A structure like this usually indicates an underlying issue with your data. You must evaluate your index and ensure a consistent type for your attributes.
1
2
3
4
5
[
{ "color": "red" },
{ "color": "green" },
{ "color": "blue" }
]
Avoid mixing attributes from different domains
When preparing your index structure, you must ensure that attributes are relevant to a single domain.
For example, an index for articles shouldn’t contain attributes relevant to product information and vice versa.
Language is a common domain which could also lead to a mix of attributes within your index.
1
2
3
4
5
6
7
8
9
10
11
12
13
14
15
16
17
[
{
"objectID": "MH001",
"color": "red",
"title": "Bag"
},
{
"objectID": "MH002",
"color": "rouge",
"title": "Sac"
},
{
"objectID": "MH001",
"color": "blue",
"title": "Chair"
}
]
The second record is out of place within this index because it contains attributes in the French language. You can fix this by reviewing the index and ensuring that attributes from different domains haven’t been mixed.
1
2
3
4
5
6
7
8
9
10
11
12
13
14
15
16
17
[
{
"objectID": "MH001",
"color": "red",
"title": "Bag"
},
{
"objectID": "MH002",
"color": "red",
"title": "Bag"
},
{
"objectID": "MH001",
"color": "blue",
"title": "Chair"
}
]
How AI Personalization validates attributes
It’s also important to understand how AI Personalization validation process works.

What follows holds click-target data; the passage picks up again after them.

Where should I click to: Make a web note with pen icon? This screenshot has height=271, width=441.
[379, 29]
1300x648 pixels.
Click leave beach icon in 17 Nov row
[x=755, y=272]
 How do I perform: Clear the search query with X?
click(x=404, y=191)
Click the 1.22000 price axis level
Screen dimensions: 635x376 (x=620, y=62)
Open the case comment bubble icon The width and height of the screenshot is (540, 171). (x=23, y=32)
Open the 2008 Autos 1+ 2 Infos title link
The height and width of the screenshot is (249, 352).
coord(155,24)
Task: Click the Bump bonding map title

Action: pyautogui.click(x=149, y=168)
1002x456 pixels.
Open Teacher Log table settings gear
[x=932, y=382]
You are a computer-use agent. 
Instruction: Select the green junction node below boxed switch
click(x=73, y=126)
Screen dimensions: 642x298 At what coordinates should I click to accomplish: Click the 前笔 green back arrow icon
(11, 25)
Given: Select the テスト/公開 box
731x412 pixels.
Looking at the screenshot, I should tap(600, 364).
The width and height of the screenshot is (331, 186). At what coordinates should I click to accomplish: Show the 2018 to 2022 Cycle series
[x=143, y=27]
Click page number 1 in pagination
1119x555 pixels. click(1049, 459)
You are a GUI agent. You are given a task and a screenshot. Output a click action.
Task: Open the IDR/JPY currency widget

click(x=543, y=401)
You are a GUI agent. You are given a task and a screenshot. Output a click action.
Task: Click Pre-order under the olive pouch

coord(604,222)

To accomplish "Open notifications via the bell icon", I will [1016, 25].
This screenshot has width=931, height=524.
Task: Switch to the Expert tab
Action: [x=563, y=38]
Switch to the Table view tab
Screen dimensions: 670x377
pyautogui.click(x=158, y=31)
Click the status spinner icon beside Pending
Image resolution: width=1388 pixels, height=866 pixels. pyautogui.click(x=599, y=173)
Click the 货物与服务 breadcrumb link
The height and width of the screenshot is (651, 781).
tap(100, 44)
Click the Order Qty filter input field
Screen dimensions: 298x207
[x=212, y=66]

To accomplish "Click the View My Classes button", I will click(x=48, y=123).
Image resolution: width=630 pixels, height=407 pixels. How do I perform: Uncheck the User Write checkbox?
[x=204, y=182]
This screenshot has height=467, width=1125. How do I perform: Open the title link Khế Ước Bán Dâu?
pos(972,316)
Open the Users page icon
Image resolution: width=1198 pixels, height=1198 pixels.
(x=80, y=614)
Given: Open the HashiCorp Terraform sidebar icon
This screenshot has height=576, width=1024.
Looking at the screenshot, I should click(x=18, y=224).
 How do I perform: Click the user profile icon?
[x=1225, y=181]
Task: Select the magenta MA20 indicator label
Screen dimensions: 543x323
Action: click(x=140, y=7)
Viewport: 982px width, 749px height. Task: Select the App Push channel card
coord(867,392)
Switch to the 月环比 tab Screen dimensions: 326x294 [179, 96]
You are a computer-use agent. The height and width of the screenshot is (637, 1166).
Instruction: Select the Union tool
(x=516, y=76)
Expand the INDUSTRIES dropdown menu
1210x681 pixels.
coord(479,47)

AI Personalization prioritizes attributes that significantly contribute to personalization, ensuring your user profiles are built on meaningful data. It filters out attributes based on user interactions.
-
An attribute-value pair must show significant user interaction. It doesn’t set a fixed benchmark for checks but instead looks for a significant number of interactions. For the attribute-pair,
color:red
, if AI Personalization randomly picks a set of users from last month (say 200), it would want to see at least some of them interacting with red products. -
Attributes with minimal relevance are likely to be disregarded. An attribute is likely to be filtered out if it only applies to a tiny fraction of your products since it won’t generate enough user interactions.
-
Attributes with excessive diversity are likely to be disregarded. For example, an attribute like
brand
is likely to be filtered out if AI Personalization notices that there are thousands of different brands across millions of products and no single brand is getting enough user interaction to be considered important. -
Unusual attribute values will be disregarded. Attributes with lots of exotic values (such as
color:pink_with_brown_dots
) aren’t excluded entirely but the exotic values are filtered out and won’t be processed.